Not easy to do - some significant work on Happy would be required (or
rewriting GHC's parser, which is even more unlikely).
However we *would* like to do some simple error recovery in the parser
at some point. The main reason for doing this is to get better
results
from checking partially complete modules in Visual Haskell or hIDE.
How about using the parser made by Arthur Baars, trading speed for
better error messages?
Maybe even the speed issue could be solved.

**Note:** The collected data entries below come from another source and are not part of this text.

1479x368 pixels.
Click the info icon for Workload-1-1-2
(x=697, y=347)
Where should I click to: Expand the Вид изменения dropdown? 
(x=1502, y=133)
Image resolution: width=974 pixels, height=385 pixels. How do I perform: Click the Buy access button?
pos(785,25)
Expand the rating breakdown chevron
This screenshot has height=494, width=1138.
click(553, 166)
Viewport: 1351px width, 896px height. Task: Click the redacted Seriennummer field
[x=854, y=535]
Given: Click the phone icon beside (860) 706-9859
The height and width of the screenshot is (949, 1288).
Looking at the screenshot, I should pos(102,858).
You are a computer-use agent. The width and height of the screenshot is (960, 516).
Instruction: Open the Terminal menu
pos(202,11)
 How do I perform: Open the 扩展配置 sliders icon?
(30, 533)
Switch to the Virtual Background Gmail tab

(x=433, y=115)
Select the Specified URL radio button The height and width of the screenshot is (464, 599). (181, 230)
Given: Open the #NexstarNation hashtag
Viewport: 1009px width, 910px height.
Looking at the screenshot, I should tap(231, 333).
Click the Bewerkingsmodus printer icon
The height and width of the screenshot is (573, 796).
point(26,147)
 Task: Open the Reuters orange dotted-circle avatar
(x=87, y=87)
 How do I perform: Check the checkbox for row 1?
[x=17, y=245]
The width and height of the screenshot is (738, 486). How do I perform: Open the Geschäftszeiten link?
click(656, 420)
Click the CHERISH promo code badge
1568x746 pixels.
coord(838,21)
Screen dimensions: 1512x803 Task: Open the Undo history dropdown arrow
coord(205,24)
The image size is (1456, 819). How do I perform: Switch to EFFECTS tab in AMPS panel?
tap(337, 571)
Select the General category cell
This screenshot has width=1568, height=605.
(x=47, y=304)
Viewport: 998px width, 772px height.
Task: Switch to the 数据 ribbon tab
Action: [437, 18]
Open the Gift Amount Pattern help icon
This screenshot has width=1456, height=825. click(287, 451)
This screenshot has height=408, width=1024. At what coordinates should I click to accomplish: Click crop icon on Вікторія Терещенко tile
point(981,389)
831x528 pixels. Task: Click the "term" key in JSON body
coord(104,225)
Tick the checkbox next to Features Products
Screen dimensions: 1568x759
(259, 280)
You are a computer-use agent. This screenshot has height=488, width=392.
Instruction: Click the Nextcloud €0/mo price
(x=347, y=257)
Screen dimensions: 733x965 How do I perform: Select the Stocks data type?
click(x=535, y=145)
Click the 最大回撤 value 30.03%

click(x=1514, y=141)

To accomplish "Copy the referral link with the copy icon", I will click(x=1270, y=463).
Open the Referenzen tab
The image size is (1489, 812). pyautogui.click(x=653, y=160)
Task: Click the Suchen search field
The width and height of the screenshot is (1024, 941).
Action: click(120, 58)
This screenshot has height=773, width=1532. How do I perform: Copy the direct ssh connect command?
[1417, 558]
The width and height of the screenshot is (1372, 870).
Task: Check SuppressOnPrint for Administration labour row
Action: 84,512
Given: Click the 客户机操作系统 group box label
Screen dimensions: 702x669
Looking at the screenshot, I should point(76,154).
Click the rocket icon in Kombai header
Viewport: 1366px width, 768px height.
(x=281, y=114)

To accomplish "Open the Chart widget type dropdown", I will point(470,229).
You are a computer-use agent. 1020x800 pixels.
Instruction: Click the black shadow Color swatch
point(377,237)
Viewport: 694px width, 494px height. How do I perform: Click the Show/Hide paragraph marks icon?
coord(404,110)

Speed, error messages and recovery were not my main concern when
writing the parser. I think a lot can be gained by optimizing the
combinator-based parsers. However this is no fun. I had to do some
left-factorization to gain reasonable efficiency(at first the speed was
sometimes worse than 1 token per minute :-)). For a complex language
such as Haskell, the code resulting from factorization is really messy
and the notational elegance of the combinators is lost. Maybe someone
can write a parser-generator that uses Doaitses parsing-engine as a
back-end :-)
A main feature of Doaitses parsing-combinators is that they can recover
from an error in the input. This is done by considering a number of
alternatives to "repair" the input, and taking the "best" one to
continue parsing. This proces can be improved by tweaking the insert
and delete costs of certain symbols. Furthermore the error messages can
be customized as with Parsec.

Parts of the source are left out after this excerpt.